In some ways, life has never been better in the Kurds' Iraqi enclave. "Taxes" levied by the Iraqi Kurds on the thriving diesel fuel and consumer goods trade between Turkey and Iraq -- in violation of U.N. sanctions against Baghdad -- generate the equivalent of $500,000 a day, according to Kurdish officials. This revenue has raised living standards.

"People here are no longer buying gold and sitting on it. They are adding rooms to their houses, displaying a real sense of confidence in the future," said Stafford Clarry, a top U.N. official, who has served in the Kurdish safe haven since 1991.

Economic opportunities in what was once Iraq's most backward region are beginning to lure Arabs too. A U.S.-trained Arab computer technology professor, who declined to be identified by name, said: "In Baghdad, I was only making $30 a month and had no freedom. Here I make over $100 dollars, have free housing and all the freedom I want." The academic said as many as 25 Iraqi Arab professors had come to teach at Salahuddin University in Irbil over the past two years.

Because the two-year-old U.N. oil-for-food program brings food to the Kurdish areas, Iraqi Kurdish officials can spend proceeds from the border trade on projects such as the military academy, as well as new universities, roads, hospitals, and even a television channel that broadcasts across Europe and the Middle East via satellite.

But substantial sums of money also have wound up in the pockets of a new Kurdish elite, who drive flashy Mercedes-Benzes and sport diamond-studded Rolex watches in jarring contrast with thousands of Kurdish refugees still living in plastic tents.

In addition, the benefits of relative peace and prosperity are not spread evenly across the Kurdish enclave, which effectively is partitioned between Barzani's and Talabani's groups. Barzani's faction has long resisted sharing tax revenues with Talabani's group, which does not control any territory along the Turkish border and thus cannot collect its own. The economic disparity between the two zones is glaringly obvious -- notably in the fact that the military academy serves Barzani's followers but not Talabani's -- and so too is the lingering distrust between the two parties. Military checkpoints on the frontier demarcating the two sides remain in place.

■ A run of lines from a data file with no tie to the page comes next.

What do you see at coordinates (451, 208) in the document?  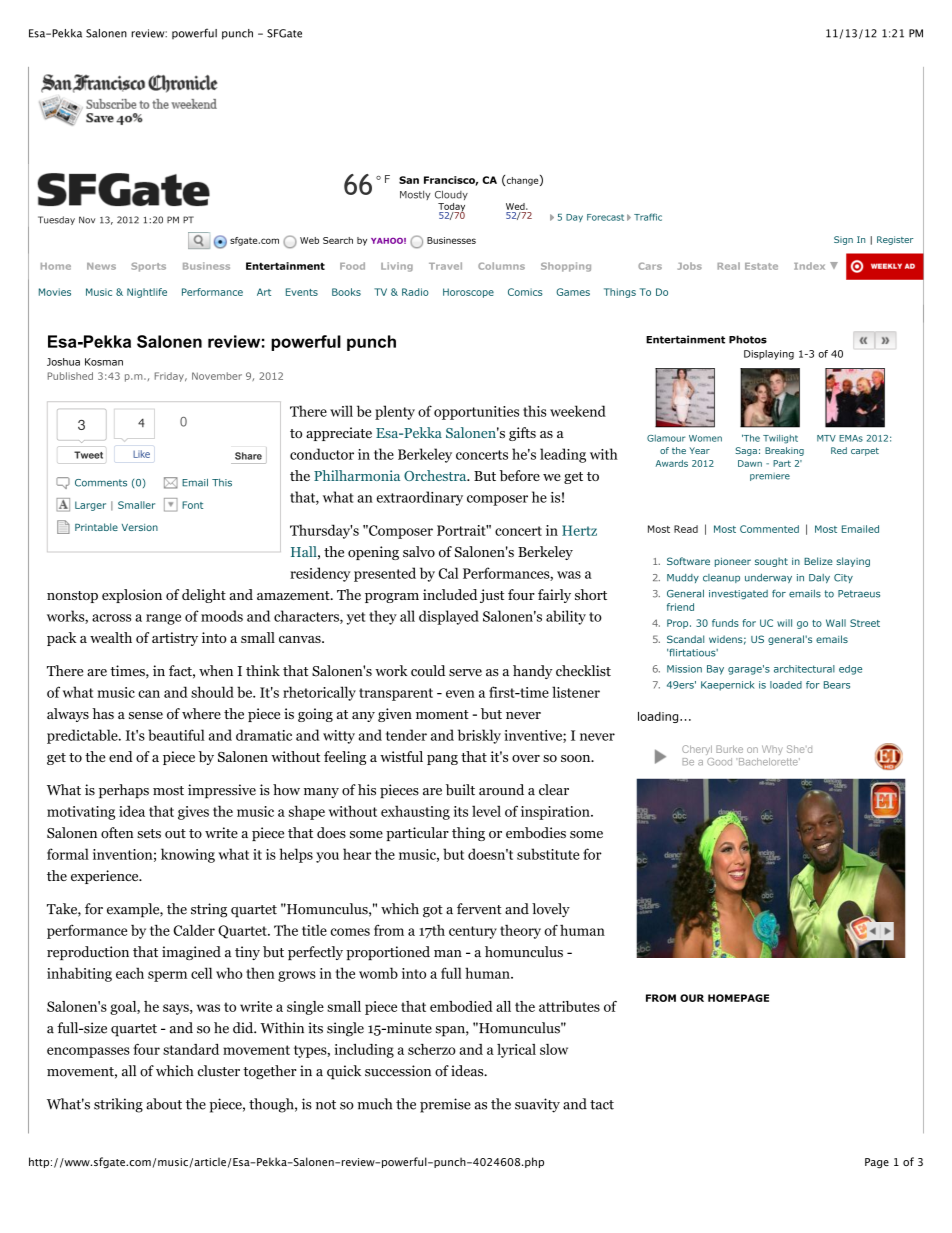 I see `Today` at bounding box center [451, 208].
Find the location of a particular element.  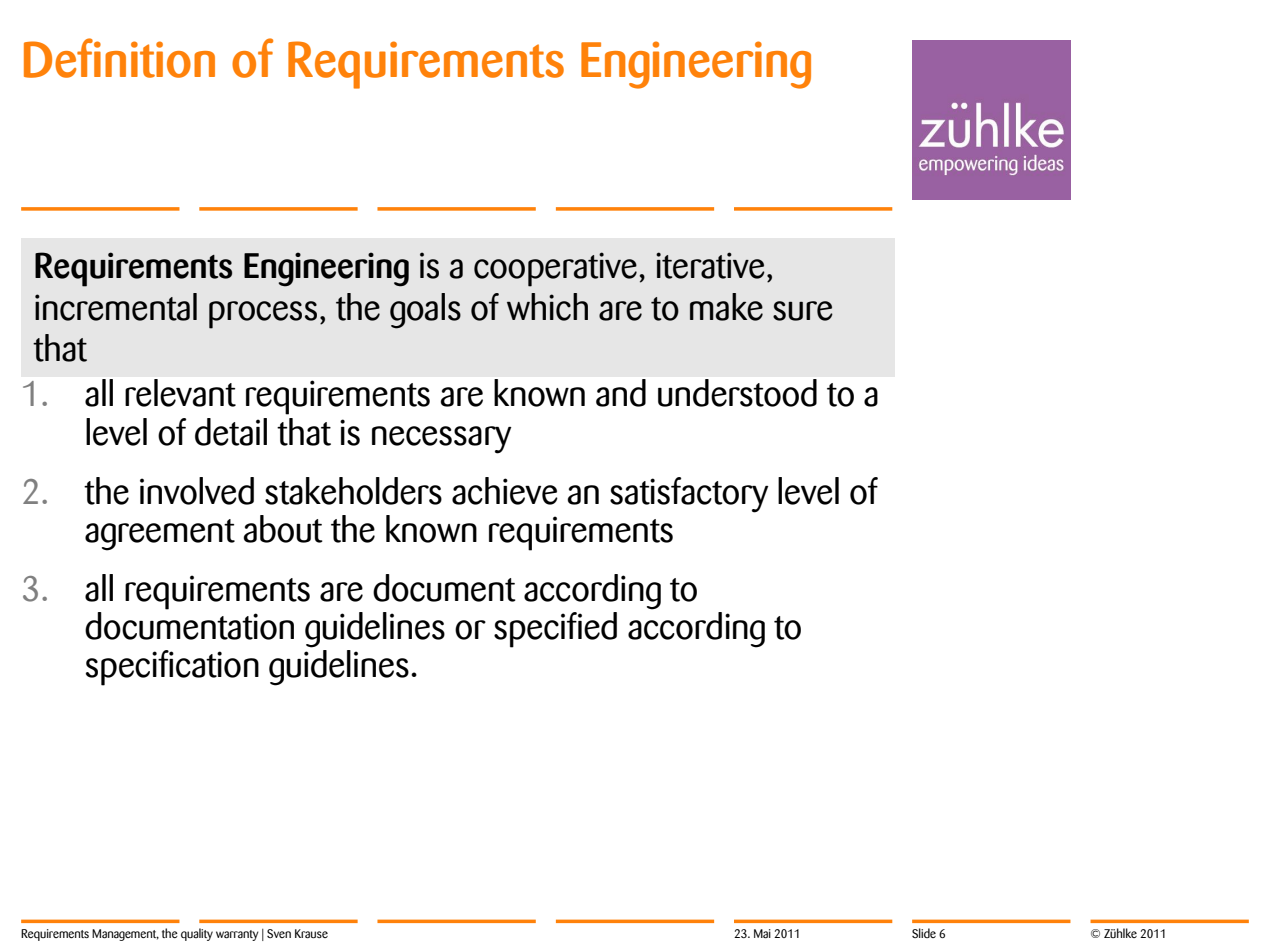

which is located at coordinates (547, 307).
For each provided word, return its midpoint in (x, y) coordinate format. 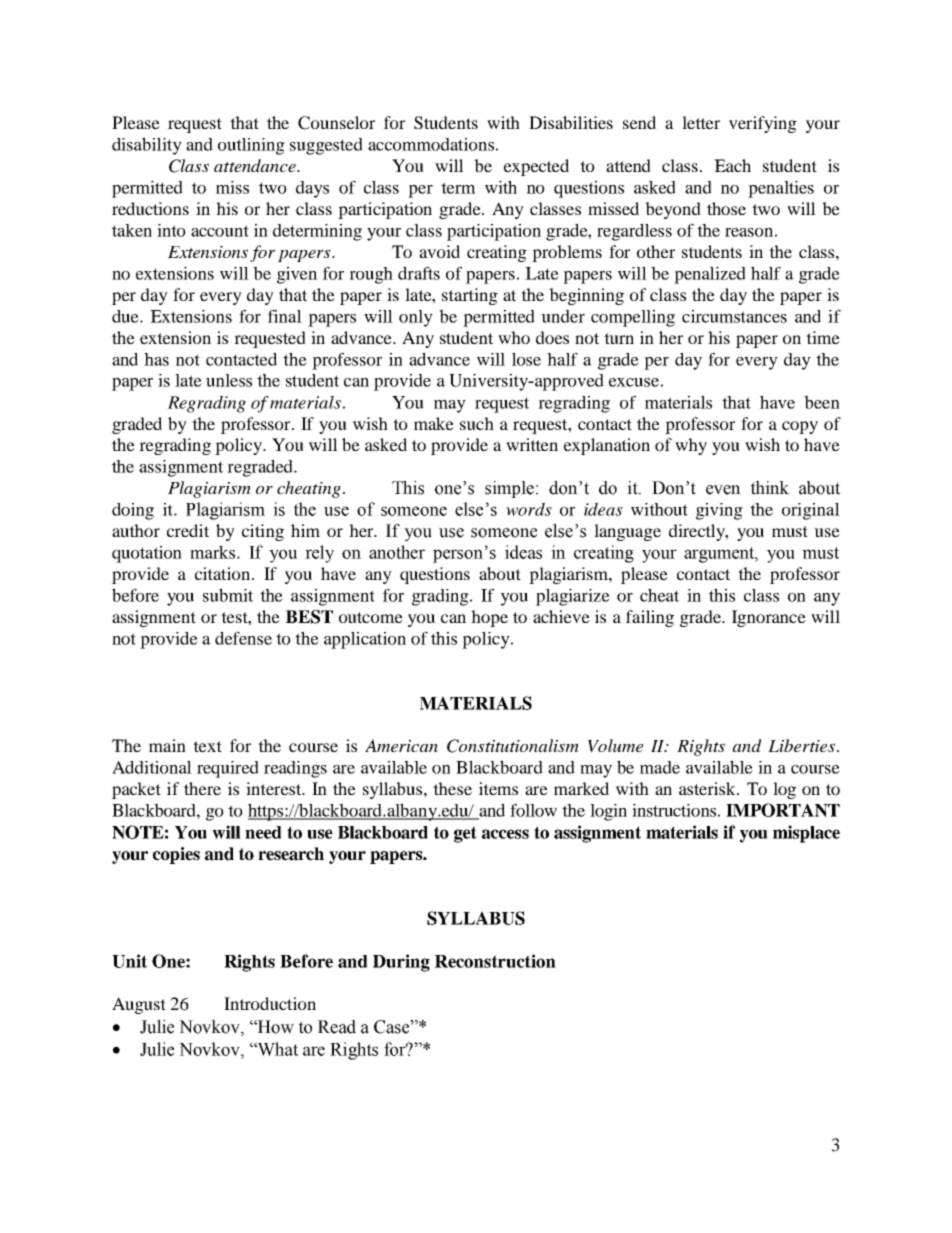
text (207, 746)
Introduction (270, 1003)
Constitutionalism (513, 746)
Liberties (801, 745)
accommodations (431, 144)
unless (229, 380)
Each (732, 165)
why (691, 446)
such (477, 423)
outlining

Perhaps the greatest obstacle to reconciliation is both leaders' insistence that one acknowledge the supremacy of the other. Barzani repeatedly has demanded that Talabani acknowledge his party's victory in elections the Iraqi Kurds held in 1992. Thumping his fist emphatically on his desk during an recent interview, Talabani said: "I will never, ever do that."

But such pragmatists as Zebari who have Barzani's ear acknowledge that Talabani's group "is a fact of life that we need to accept and live with."

"After all," Zebari said, "Washington agreed to defend us against Saddam only if we don't fight each other. That is something we need to keep in mind for the sake of all the Kurdish people."